Data for this exercise START
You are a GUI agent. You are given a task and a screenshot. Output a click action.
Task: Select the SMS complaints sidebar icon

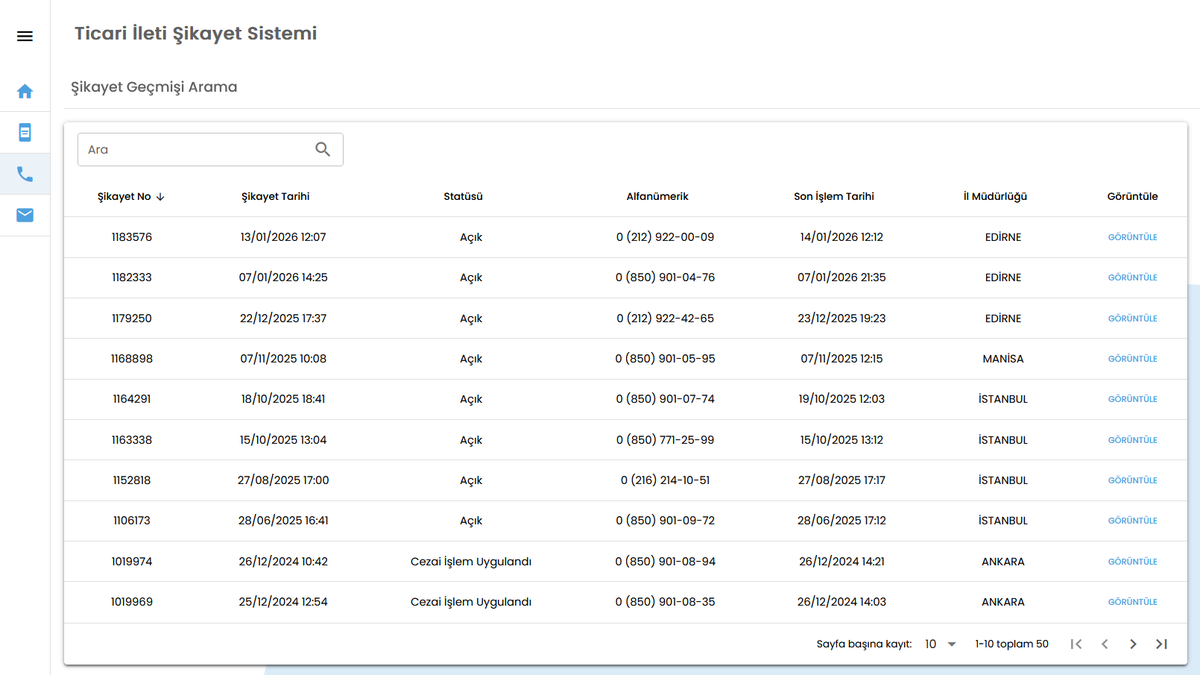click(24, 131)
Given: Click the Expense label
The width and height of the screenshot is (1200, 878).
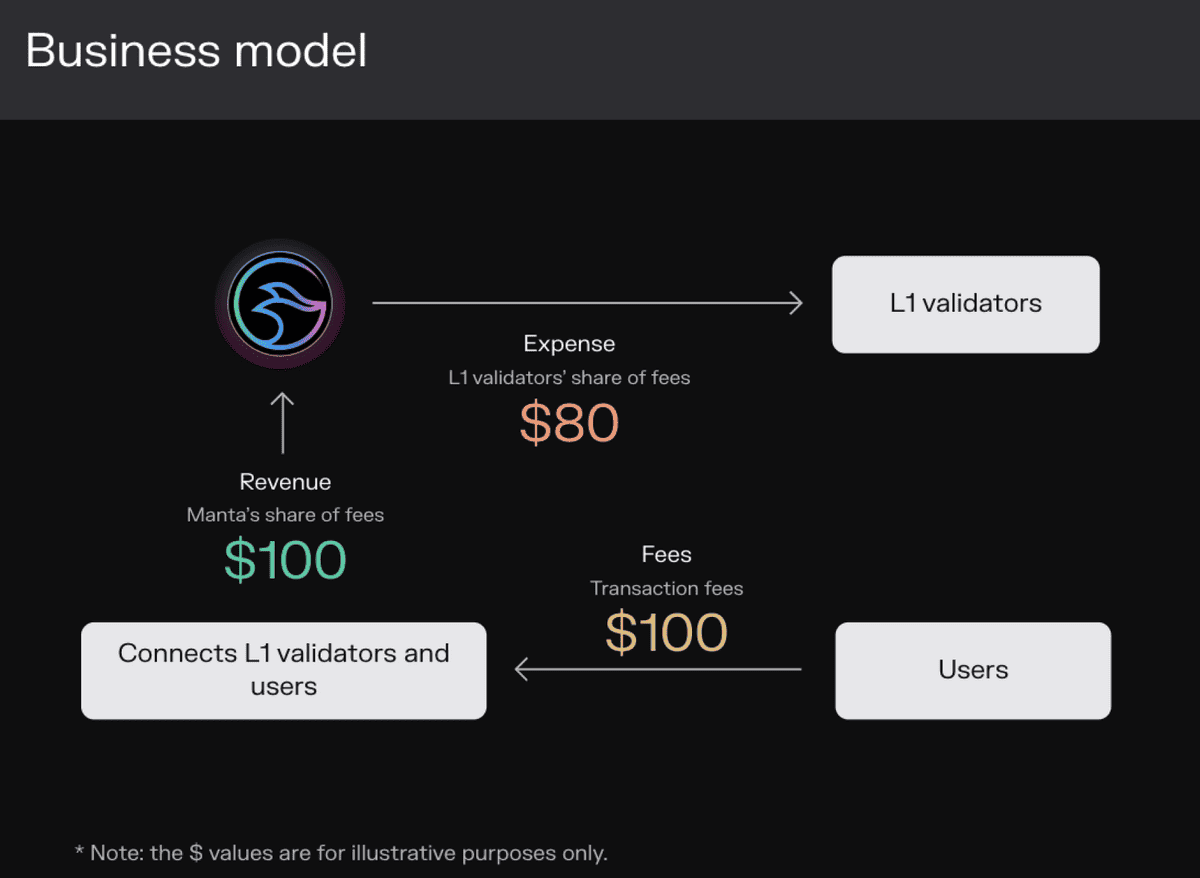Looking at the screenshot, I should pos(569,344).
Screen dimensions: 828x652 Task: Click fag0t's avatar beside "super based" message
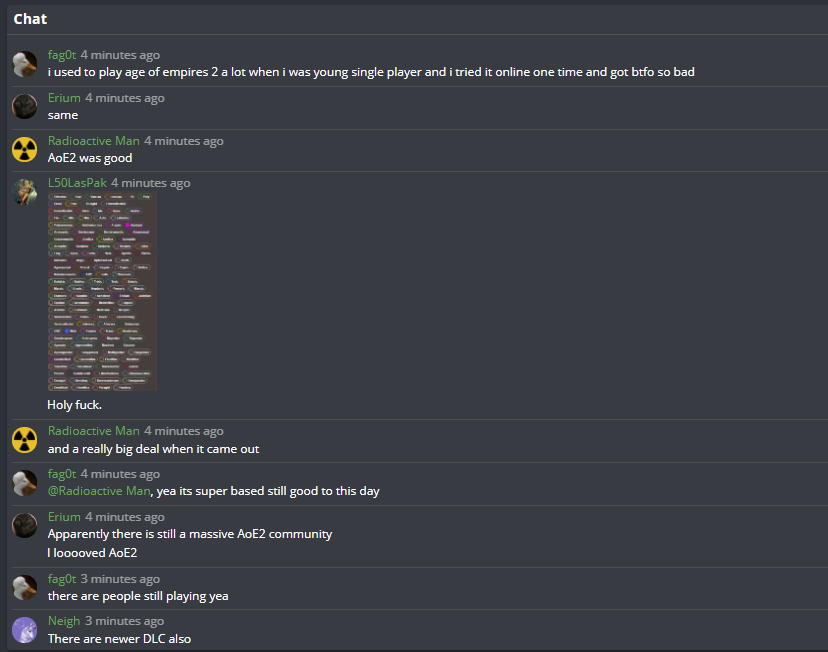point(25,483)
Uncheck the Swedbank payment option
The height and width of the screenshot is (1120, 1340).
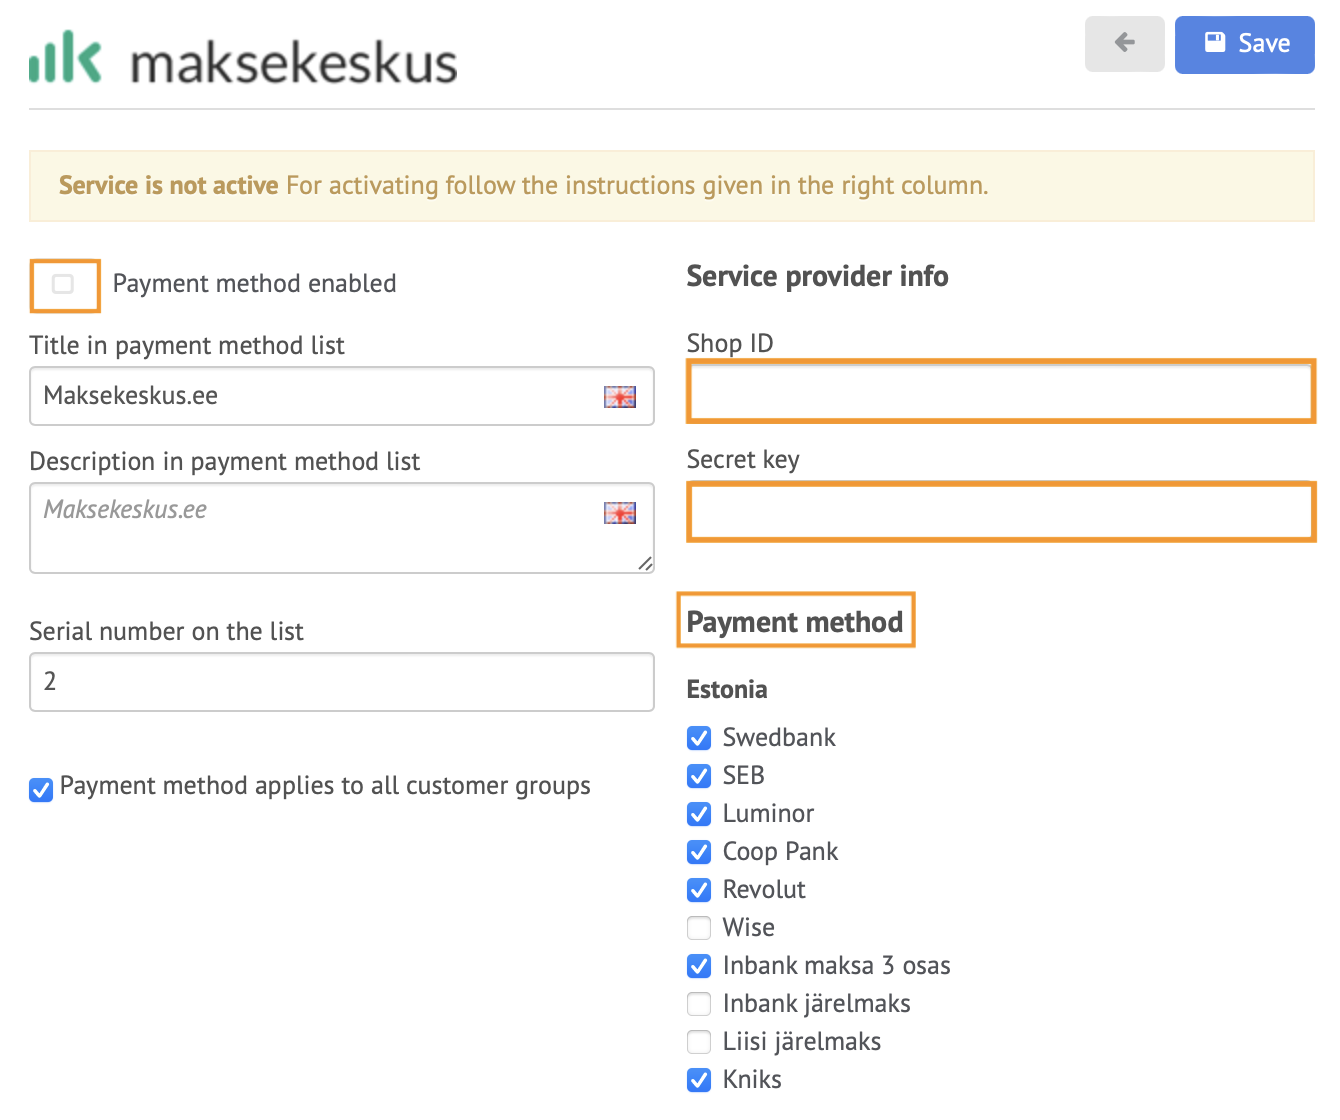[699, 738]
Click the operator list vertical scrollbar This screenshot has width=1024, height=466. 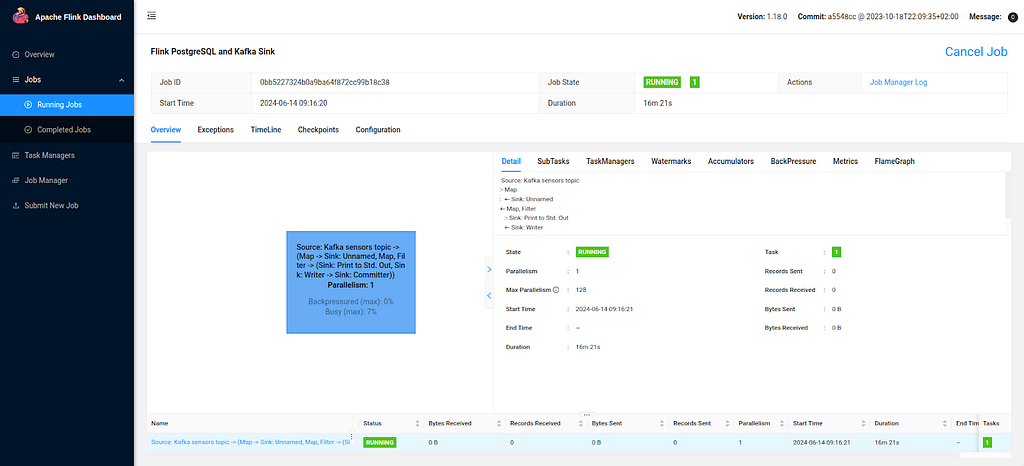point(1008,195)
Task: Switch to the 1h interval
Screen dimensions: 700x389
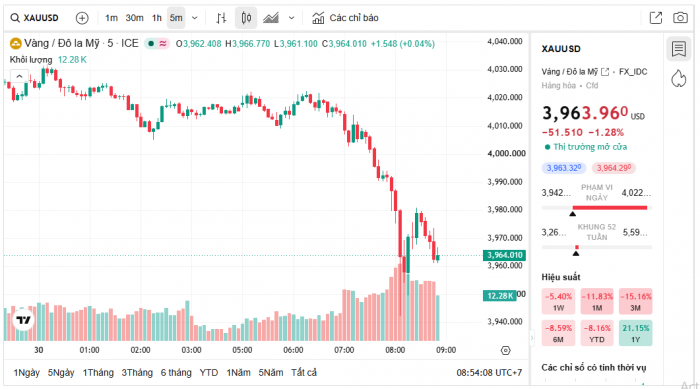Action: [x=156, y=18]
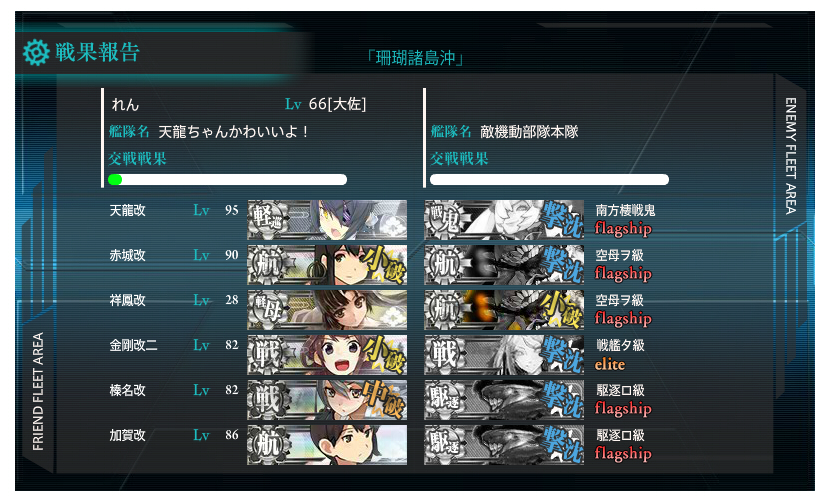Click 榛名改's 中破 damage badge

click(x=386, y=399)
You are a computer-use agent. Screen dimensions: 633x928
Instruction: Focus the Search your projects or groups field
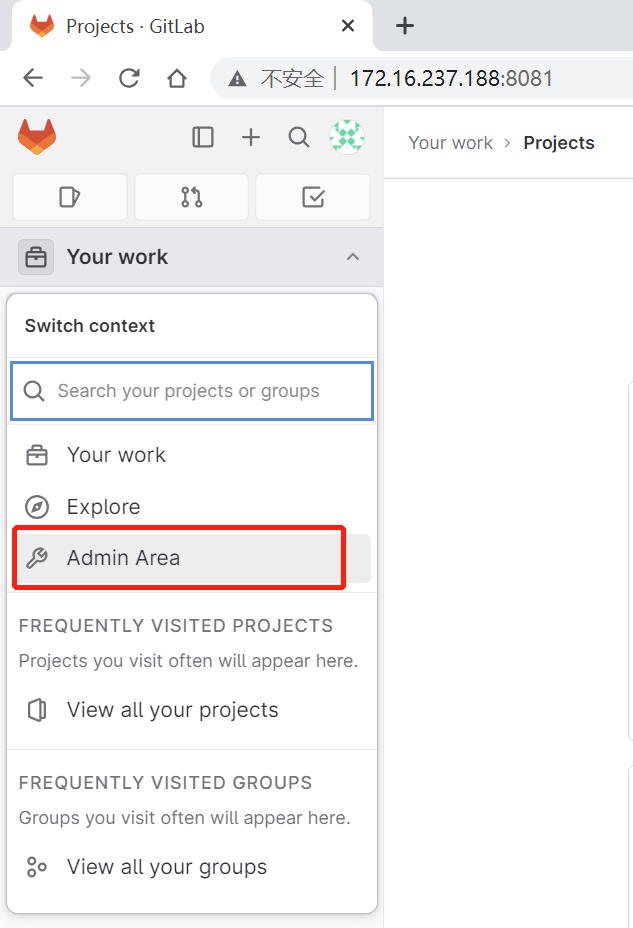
Data for this exercise END
Work instruction: Every line from the one containing "Task: Switch to the 1h interval" to the final line of the records should be duplicated exactly; no picture is to be copied.

Response area:
Task: Switch to the 1h interval
Screen dimensions: 700x389
Action: [x=156, y=18]
Click 榛名改's 中破 damage badge

click(x=386, y=399)
You are a computer-use agent. Screen dimensions: 633x928
Instruction: Focus the Search your projects or groups field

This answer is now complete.